In the case Peña Rodriguez v. Colorado, which will be argued October 11, 2016, the Supreme Court will consider whether Mr. Peña Rodriguez can challenge his conviction based on one of the juror’s statements. The juror, referred to as H.C., made comments such as “I think he did it because he’s Mexican, and Mexican men take whatever they want.”  The case will require justices to choose between keeping jury deliberations secret and sustaining the 6th Amendment’s promise of an impartial jury.

In 2014, in Warger v. Shauers, the Supreme Court ruled that jurors may not testify about what went on during deliberations, even to expose dishonesty during jury selection.  In the decision, Justice Sotomayor suggested that cases involving racial bias may require a different result.  In this case, Mr. Peña Rodriguez was convicted of harassing and trying to grope two teenage sisters.  A defense witness testified that he was elsewhere at the time of the assault.  The juror, H.C., was not persuaded and said “He did not think the alibi witness was credible because he was an ‘illegal’”.

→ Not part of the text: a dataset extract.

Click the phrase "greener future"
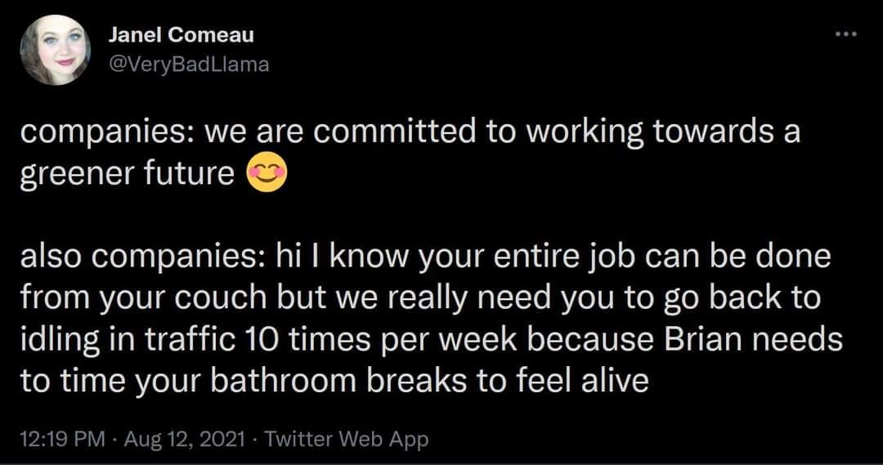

Finding jury discrimination is very important when selecting a jury for trial and Henrichsen Siegel is focused on selecting an unprejudiced jury for cases.

Read the article here.

Update: The Supreme Court has ruled, in a 5-to-3 decision, that courts must make an exception to the rule that jury deliberations are secret when evidence emerges that those discussions were marred by racial or ethnic bias.

Justice Kennedy wrote that “For the inquiry to proceed, there must be a showing that one or more jurors made statements exhibiting overt racial bias that cost serious doubt on the fairness and impartiality of the jury’s deliberations and resulting verdict”.